We have to find: $$ \widehat{\beta} = \arg \limits_{\beta} \min \|Y_{real} - Y_{predicted}\|^2 $$ which is the same as: $$ \widehat{\beta} = \arg \limits_{\beta} \min \|Y - X\beta\|^2 $$ Pick $\widehat{\beta} \ni \widehat{Y} = X\widehat{\beta}~$ is the projection of Y on $\mathcal{C}(X)$ (the column space of X). Observe that minimizing the quantity $\|Y - X\beta\|$ literally means finding the vector $X\widehat{\beta}$ closest to $Y$, lying in $\mathcal{C}(X)$, and that happens when $Y - X\widehat{\beta} \perp \mathcal{C}(X)$. $\Rightarrow$ $$ \forall~ C \in \mathcal{C}(X),~ < Y-X\widehat{\beta} , C > = 0$$ Since $C \in \mathcal{C}(X), C = XC'$ for some $C'$.
$\Rightarrow$ $$ < Y-X\widehat{\beta} , XC' > = 0$$ $\Rightarrow$ $$ < Y,XC' > - < X\widehat{\beta},XC' >~ = 0$$ $\Rightarrow$ $$(XC')^{T}Y - (XC')^{T}X\widehat{\beta} = 0$$ $\Rightarrow$ $$(XC')^{T}Y = (XC')^{T}X\widehat{\beta}$$ $\Rightarrow$ $$C'^{T}X^{T}Y = C'^{T}X^{T}X\widehat{\beta}$$ $\Rightarrow$ $$(X^{T}X)^{-1}X^{T}Y = \widehat{\beta}$$ To prove that $\widehat{\beta}$ is indeed our optimal candidate, pick another $\beta$ and notice that: $$ Y - X\beta = Y - X\widehat{\beta} + X(\widehat{\beta} - \beta)$$ now notice that $Y - X\widehat{\beta} \perp X(\widehat{\beta} - \beta)$ therefore, we can apply the pythagoras theorem: $$ \|Y - X\beta\| ^2 = \|Y - X\widehat{\beta}\|^2 + \|X(\widehat{\beta} - \beta)\|^2$$ the minimum of which occurs when $Y - X\beta = Y - X\widehat{\beta}$;
$\Rightarrow$ $$ \beta = \widehat{\beta} $$ And we are done!

Gradient Descent:

Suppose you have a continuous and a differentiable function, $\mathcal{f}:\mathbb{R}^{n} \rightarrow \mathbb{R}$ and you wish to find the parameter set $\widetilde{X} = (x_1',...,x_n')$ such that under the transformation, \[ x_i \leftarrow x_i',~ \forall~ i \in (1,...,n) \]

the value of $\mathcal{f}(x_1,...,x_n)$ decreases.

In simple words, in an 'n' - dimensional vector space, $\mathbb{R}^{n}$, we must 'move' in such a way such that the value of the function decreases, i.e. we must move in the direction in which the function $\mathcal{f}(x_1,...,x_n)$ achieves a minimum.

A few minutes of mathematical thinking can easily allow one to observe that the following transformation:

\[ x_i \leftarrow x_i + k_i,~ \forall~ i \in (1,...,n) ,\]

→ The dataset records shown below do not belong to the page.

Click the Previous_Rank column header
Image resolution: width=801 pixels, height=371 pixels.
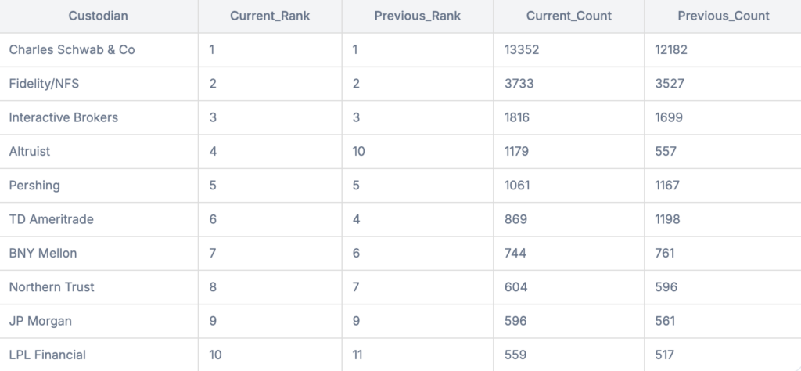[x=418, y=16]
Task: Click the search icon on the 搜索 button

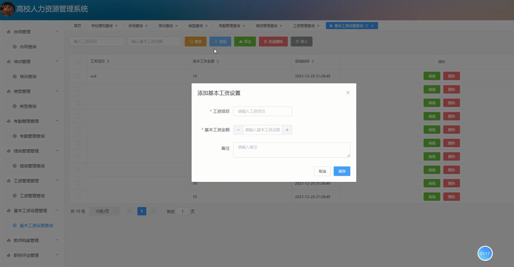Action: pyautogui.click(x=190, y=41)
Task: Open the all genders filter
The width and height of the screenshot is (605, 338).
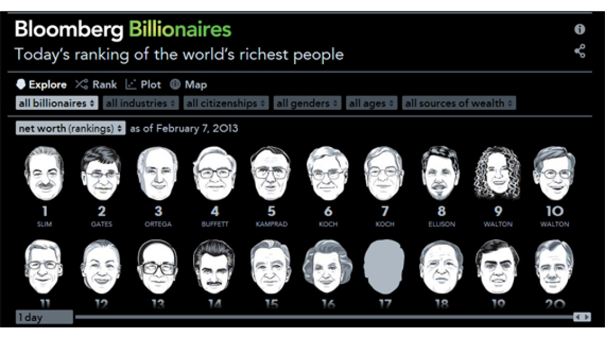Action: click(x=308, y=103)
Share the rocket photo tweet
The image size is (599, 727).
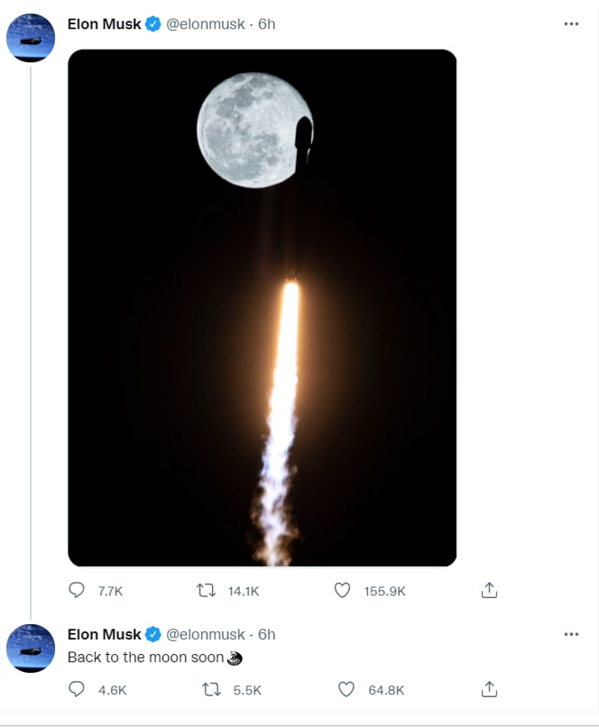pos(489,591)
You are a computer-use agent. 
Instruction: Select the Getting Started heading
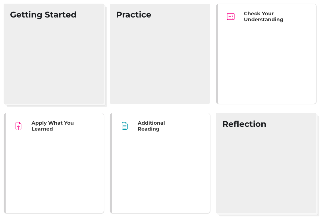pos(43,15)
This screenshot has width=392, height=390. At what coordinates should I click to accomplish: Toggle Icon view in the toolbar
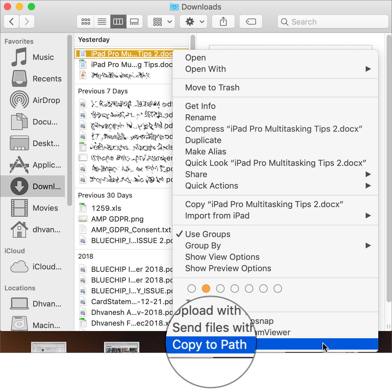[x=85, y=22]
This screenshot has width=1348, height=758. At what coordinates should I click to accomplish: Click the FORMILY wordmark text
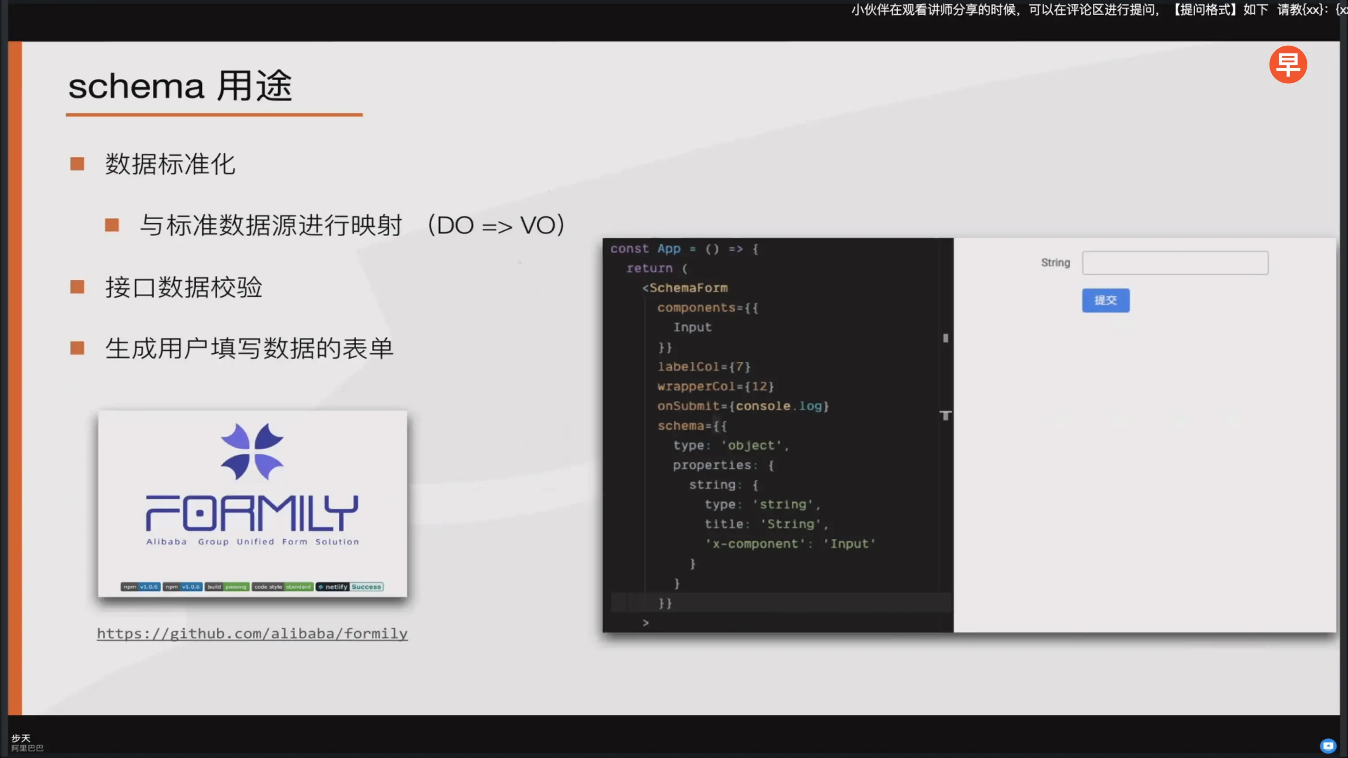click(252, 513)
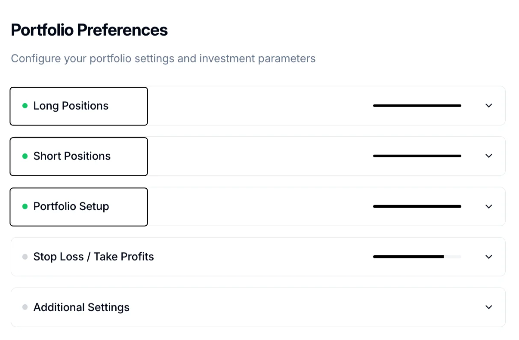Click the green dot beside Long Positions

click(x=25, y=106)
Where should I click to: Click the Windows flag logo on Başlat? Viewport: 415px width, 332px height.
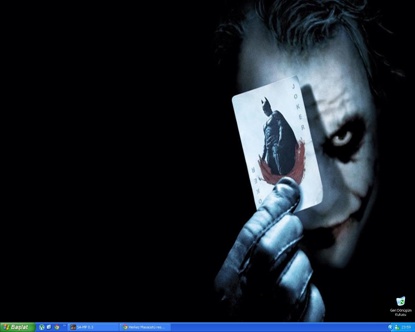(6, 327)
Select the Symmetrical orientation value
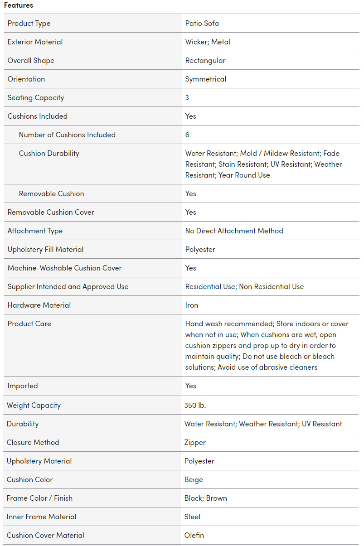The width and height of the screenshot is (364, 546). (x=205, y=79)
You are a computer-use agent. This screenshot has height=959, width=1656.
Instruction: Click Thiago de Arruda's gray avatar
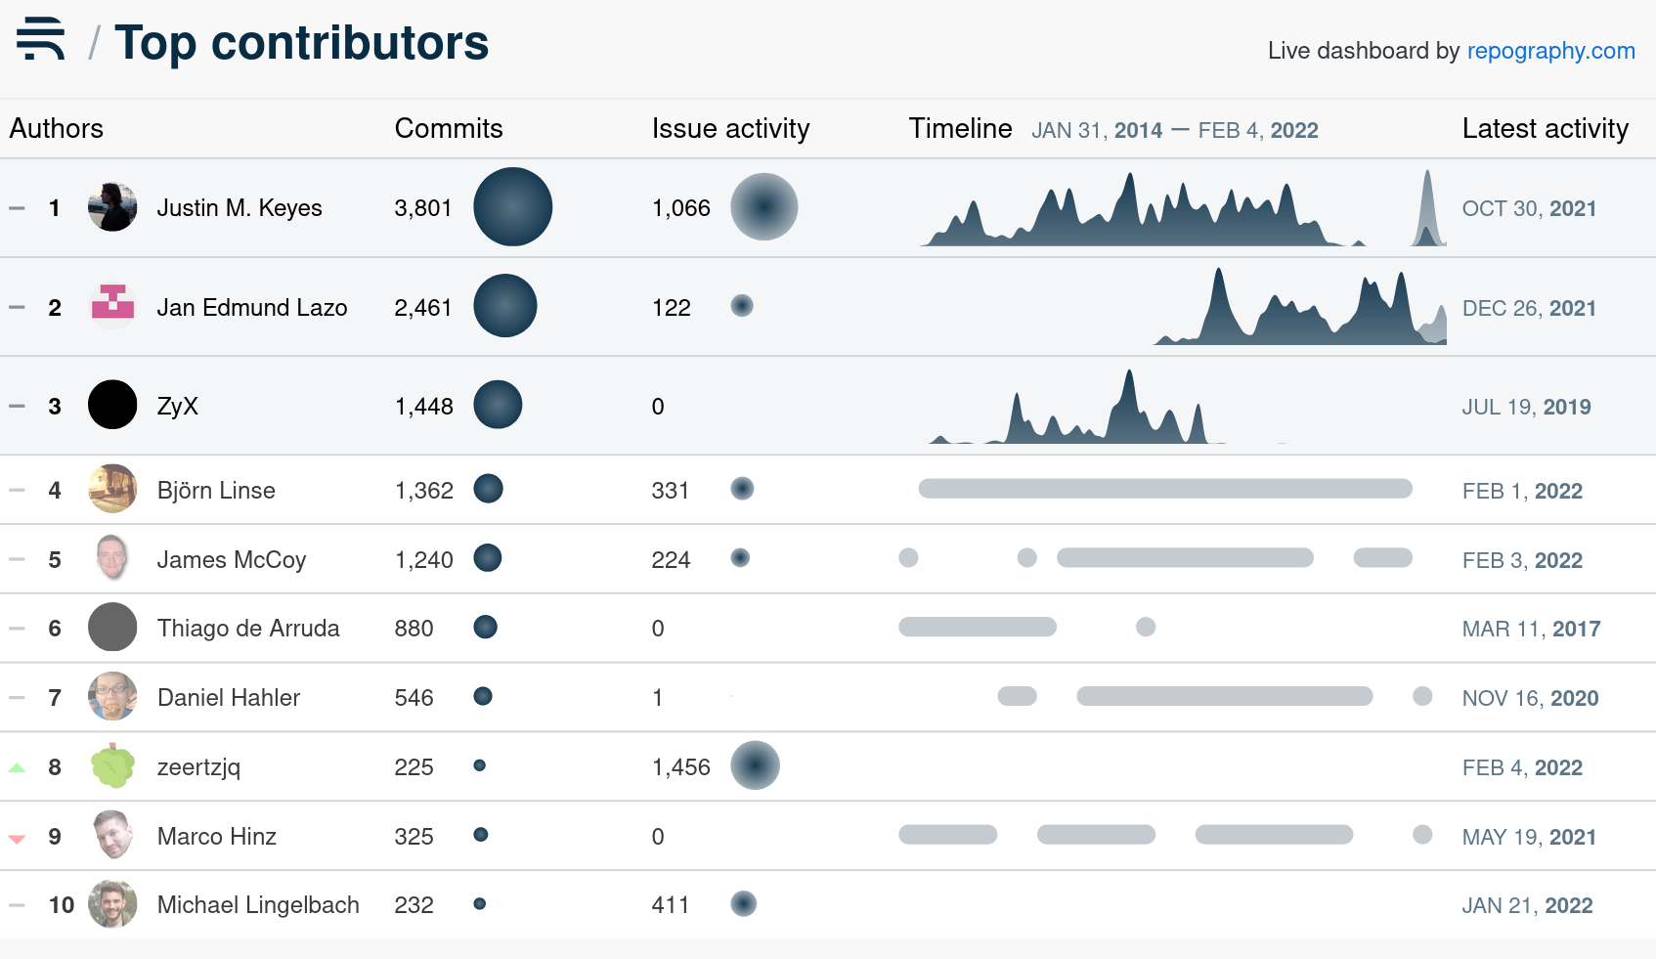pyautogui.click(x=112, y=628)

taking $k_i = - c \frac{\partial\mathcal{f}(x_1,...,x_n)}{ \partial x_i}$, where c > 0 is any constant, works!.*

The Intuition behind * is actually pretty simple and beautiful. We know that if $\frac{\partial\mathcal{f}(x_1,...,x_n)}{ \partial x_i} < 0$, then $\mathcal{f}(x_1,...,x_i + \delta,...,x_n) < \mathcal{f}(x_1,...,x_i,...,x_n)$ for some finite $\delta > 0$. That is, the funcion is decreasing in the direction of $x_i$, therefore, if we were to add a positive quantity to $x_i$, we would essentially be decreasing the value of the function, which is what we want. How do we find a suitable quantity? fortunately, instead of using random small numbers, we can just subtract $c \frac{\partial\mathcal{f}(x_1,...,x_n)}{ \partial x_i}$ from $x_i$, as $\frac{\partial\mathcal{f}(x_1,...,x_n)}{ \partial x_i} < 0$, we are basically just adding a positive quantity to $x_i$. A similar argument holds when $\frac{\partial\mathcal{f}(x_1,...,x_n)}{ \partial x_i} > 0$.

note - I am going to implement a simple linear regression model (2-dimensional, a single dependent variable and a single explanatory variable) as its easy to visualise. Basically, we shall be working with the model, \[ y = ax + b \] (y,x) as defined previously and (a,b) as the parameters that we need to adjust accordingly.

Now that we have gotten the math right!, let's try to actually implement it in C.

The C Code:

For graphical visualisation, I shall be making use of the Raylib library. The logic for implementing the graph and for projecting the data on the screen is pretty computational and boring and therefore, I am not going to bother about it. Check out the github repository to see its implementation.

Cost Function -

The cost function is nothing but the RSS, the Residual sum of squares (basically $\sum_{i=1}^{n} (Y_{i_{real}} - Y_{i_{predicted}})^2$), i.e. $(Y - X\widehat{\beta})^{T} (Y - X\widehat{\beta})$, in our case its just, $\sum_{i=1}^{n} (Y_i - a x_i - b)^2$.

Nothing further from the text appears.